Task goal: Please put every line of the rows below into a numbered list, leaving out any blank lines.
━━━━━ Supplied information
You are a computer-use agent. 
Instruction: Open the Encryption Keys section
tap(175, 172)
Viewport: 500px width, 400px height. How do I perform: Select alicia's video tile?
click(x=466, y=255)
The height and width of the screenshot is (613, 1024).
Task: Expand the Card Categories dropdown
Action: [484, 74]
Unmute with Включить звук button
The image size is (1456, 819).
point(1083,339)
━━━━━━━━━━
Result:
1. You are a computer-use agent. 
2. Instruction: Open the Encryption Keys section
3. tap(175, 172)
4. Viewport: 500px width, 400px height. How do I perform: Select alicia's video tile?
5. click(x=466, y=255)
6. The height and width of the screenshot is (613, 1024).
7. Task: Expand the Card Categories dropdown
8. Action: [484, 74]
9. Unmute with Включить звук button
10. The image size is (1456, 819).
11. point(1083,339)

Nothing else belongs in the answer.